Sunday, September 18, 2016

As the Global Demand for Palm Oil Surges, Indonesia's Rainforests Are Being Destroyed

Tracts of land are being cleared to make way for palm plantations, releasing vast quantities of CO2 and giving poachers easy access to endangered Helmeted Hornbills.

Forests inside the Leuser Ecosystem being cleared to make way for palm (Credit: Paul Hilton, iLCP) Click to Enlarge.
Indonesia is ground zero for palm oil, a substance that, unbeknownst to most Americans, has quietly invaded our lives.  Now present in half of all products on U.S. grocery store shelves—from crackers and ice creams to lotions and lipsticks—the cheap, versatile commodity also is on a precipitous rise in India, China, and beyond.
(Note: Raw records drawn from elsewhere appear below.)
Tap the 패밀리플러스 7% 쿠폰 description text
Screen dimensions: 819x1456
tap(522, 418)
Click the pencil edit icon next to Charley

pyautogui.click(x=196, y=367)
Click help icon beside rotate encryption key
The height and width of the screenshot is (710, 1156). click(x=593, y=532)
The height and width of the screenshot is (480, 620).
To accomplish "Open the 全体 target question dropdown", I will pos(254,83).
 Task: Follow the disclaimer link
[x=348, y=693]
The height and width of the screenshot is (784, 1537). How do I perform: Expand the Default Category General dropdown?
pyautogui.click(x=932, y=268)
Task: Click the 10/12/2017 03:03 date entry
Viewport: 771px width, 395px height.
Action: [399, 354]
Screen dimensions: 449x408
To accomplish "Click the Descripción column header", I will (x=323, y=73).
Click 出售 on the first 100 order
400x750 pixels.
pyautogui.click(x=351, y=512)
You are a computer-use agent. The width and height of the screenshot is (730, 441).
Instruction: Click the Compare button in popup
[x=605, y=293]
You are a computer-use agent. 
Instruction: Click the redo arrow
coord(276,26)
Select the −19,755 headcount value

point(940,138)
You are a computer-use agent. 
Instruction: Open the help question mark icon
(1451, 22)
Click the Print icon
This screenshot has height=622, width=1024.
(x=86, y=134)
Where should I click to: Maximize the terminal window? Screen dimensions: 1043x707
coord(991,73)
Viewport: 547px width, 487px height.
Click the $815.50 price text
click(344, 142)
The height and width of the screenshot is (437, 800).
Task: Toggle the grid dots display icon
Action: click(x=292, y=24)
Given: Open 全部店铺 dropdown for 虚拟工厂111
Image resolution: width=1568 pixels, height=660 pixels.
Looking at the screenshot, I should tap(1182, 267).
Globally, production of palm oil has doubled during the past decade, and is set to do so again by 2020.
But the destruction of Indonesia’s tropical rain forests has implications for us all.  Not only do the archipelago’s forests provide one of the planet’s most significant carbon sinks, but the country is home to Earth’s largest concentration of tropical peatlands—soils formed over thousands of years through the accumulation of organic matter.  The peat deposits on Sumatra alone, which stretch across 460,000 acres and can reach depths of 25 feet, contain 11 times more carbon than the biomass of the forests above them.  When the palm oil companies burn the peatlands as a precursor to digging canals and planting, massive quantities of carbon dioxide escape into the atmosphere.  Deforestation and peat degradation account for a full 85 percent of Indonesia’s CO2 emissions; today the nation ranks fifth in the world in greenhouse gas emissions.

A violent 30-year separatist insurgency long spared Aceh province the fate of the rest of Sumatra, until the signing of a 2005 peace accord put an end to that.  In particular, the palm oil industry has its sights set on the province’s Leuser Ecosystem, a 6.5-million-acre expanse of lowland and mountainous rainforest that spreads across the bottom half of the province.
Considered a National Strategic Area for what the government terms its “environmental-protection function,” the Leuser is safeguarded under Indonesian law.  Still, the past 15 years have seen roughly 15 percent of its area lost to palm oil plantations and extractive industries such as timber and mining.  (Activists and NGOs in the region say that companies secure permits through backroom deals with local officials or simply clear the land illegally.  A lack of oversight on the national level means they mostly do it with impunity.)